Benedetto XVI è preoccupato per il «crescendo di tensione» che caratterizza la situazione internazionale dopo il conflitto tra Russia e Georgia e teme che la collaborazione tra le nazioni si deteriori. Il Papa ne ha parlato ieri dopo l’Angelus a Castelgandolfo, ricordando che la violenza «va ripudiata» e che le controversie devono essere risolte con «trattative eque e trasparenti».
«La situazione internazionale registra in queste settimane un crescendo di tensione che vivamente preoccupa - ha detto Ratzinger -. Dobbiamo constatare, con amarezza, il rischio di un progressivo deterioramento di quel clima di fiducia e di collaborazione tra le nazioni che dovrebbe invece caratterizzarne i rapporti».
«Occorre approfondire la consapevolezza - ha continuato Benedetto XVI - di essere accomunati da uno stesso destino, che in ultima istanza è un destino trascendente, per scongiurare il ritorno a contrapposizioni nazionalistiche che tanto tragiche conseguenze hanno prodotto in altre stagioni storiche». Il Papa invita comunque a non «cedere al pessimismo» ma a «impegnarsi affinché venga respinta la tentazione di affrontare nuove situazioni con vecchi sistemi». «La violenza va ripudiata - ha aggiunto Ratzinger -! La forza morale del diritto, trattative eque e trasparenti per dirimere le controversie, a partire da quelle legate al rapporto tra integrità territoriale e autodeterminazione dei popoli, fedeltà alla parola data, ricerca del bene comune»: queste per il pontefice le strade da percorrere, per assicurare alle generazioni presenti e future «tempi di concordia e di progresso morale e civile». Benedetto XVI ha concluso il suo appello chiedendo di trasformare questi pensieri in preghiera, affinché «quanti sono rivestiti di maggiore responsabilità, vogliano operare con generosità per ripristinare le superiori ragioni della pace e della giustizia».

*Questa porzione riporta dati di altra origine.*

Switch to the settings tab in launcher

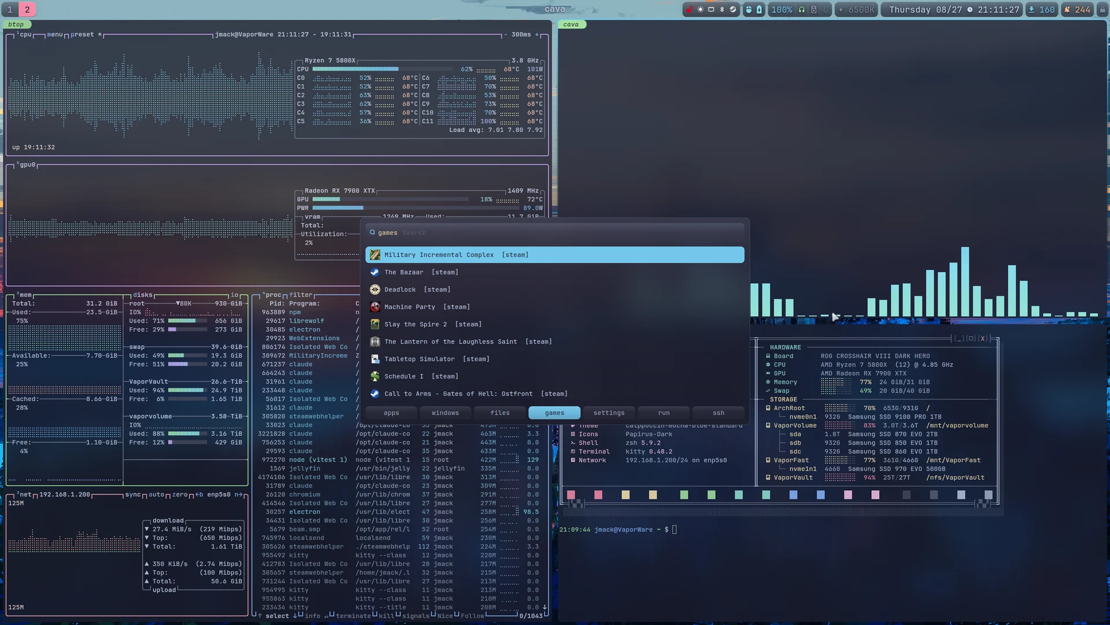click(x=609, y=413)
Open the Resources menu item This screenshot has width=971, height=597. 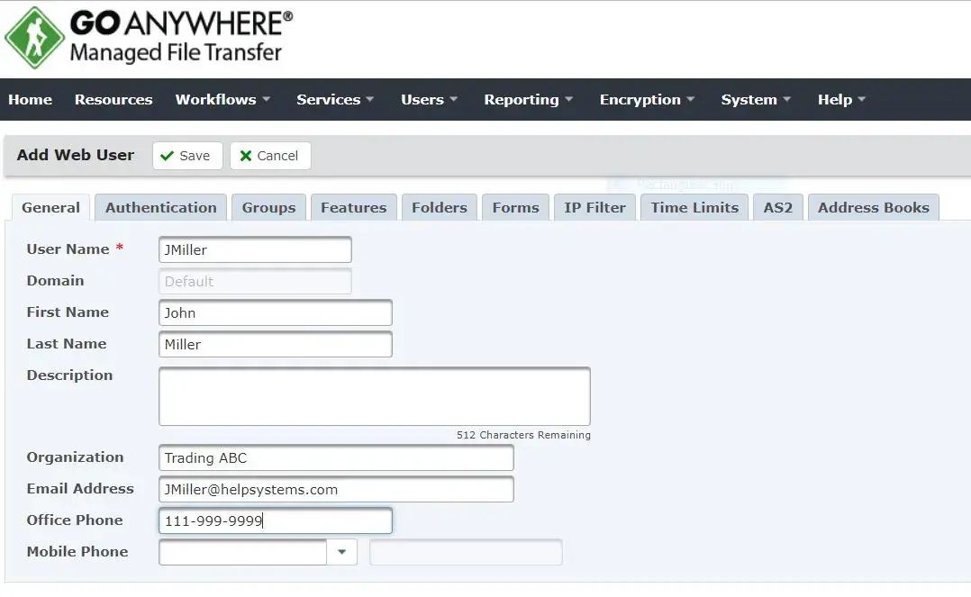coord(113,100)
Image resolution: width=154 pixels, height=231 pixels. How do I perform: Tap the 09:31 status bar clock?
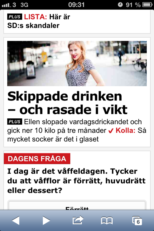(76, 5)
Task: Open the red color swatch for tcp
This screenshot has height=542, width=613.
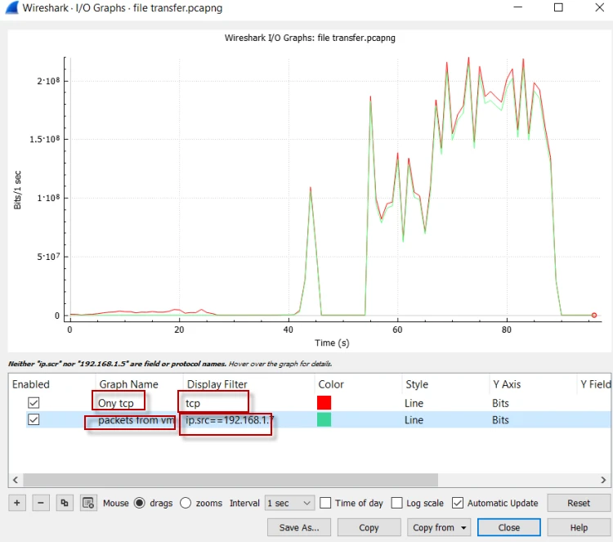Action: [x=324, y=402]
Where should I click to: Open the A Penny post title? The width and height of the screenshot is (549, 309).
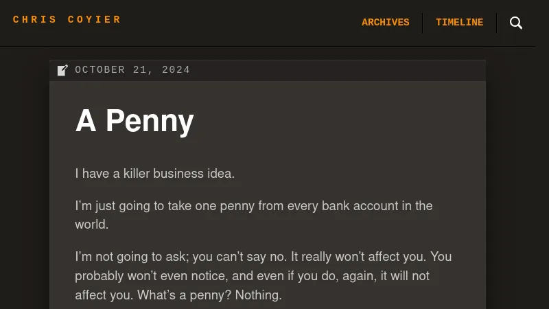click(x=135, y=121)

In Vaticano c’è preoccupazione non solo per il deterioramento dei rapporti internazionali, dopo il gelo sceso tra Stati Uniti, Europa e Russia, ma anche per la grave emergenza umanitaria, che tocca soprattutto la minoranza georgiana dell’Ossezia del Sud, denunciata ieri dal nunzio apostolico in Georgia, l’arcivescovo Claudio Gugerotti. Nel giorno in cui è iniziata una colletta nazionale della Caritas per i rifugiati, il prelato ha spiegato ai microfoni di Radio vaticana che «la vera emergenza, in questo momento è attirare l’attenzione dell’opinione pubblica sulla situazione dell’Ossezia del sud, dove non c’è modo di poter avere il corridoio umanitario che il Papa ha auspicato». Il nunzio ha parlato di emergenza per ora «solo immaginabile», in un’area dove la prima necessità resta quella di garantire l’accesso, affermando l’urgenza di intervento internazionale: «Abbiamo profughi che vorrebbero ritornare alle proprie case ma che potrebbero non poterlo più fare se dovesse crearsi un nuovo assetto». E «prima di pensare a tanti dettagli tecnici di carattere balistico - ha ammonito il nunzio vaticano in Georgia - bisognerebbe pensare a prendersi cura del futuro prossimo di queste persone che hanno lasciando tutto, compresi i loro parenti». Gugerotti ha parlato con preoccupazione soprattutto di una ristretta zona, a 30 chilometri da Tbilisi, dove «non si può né entrare, né uscire, dal tempo della guerra».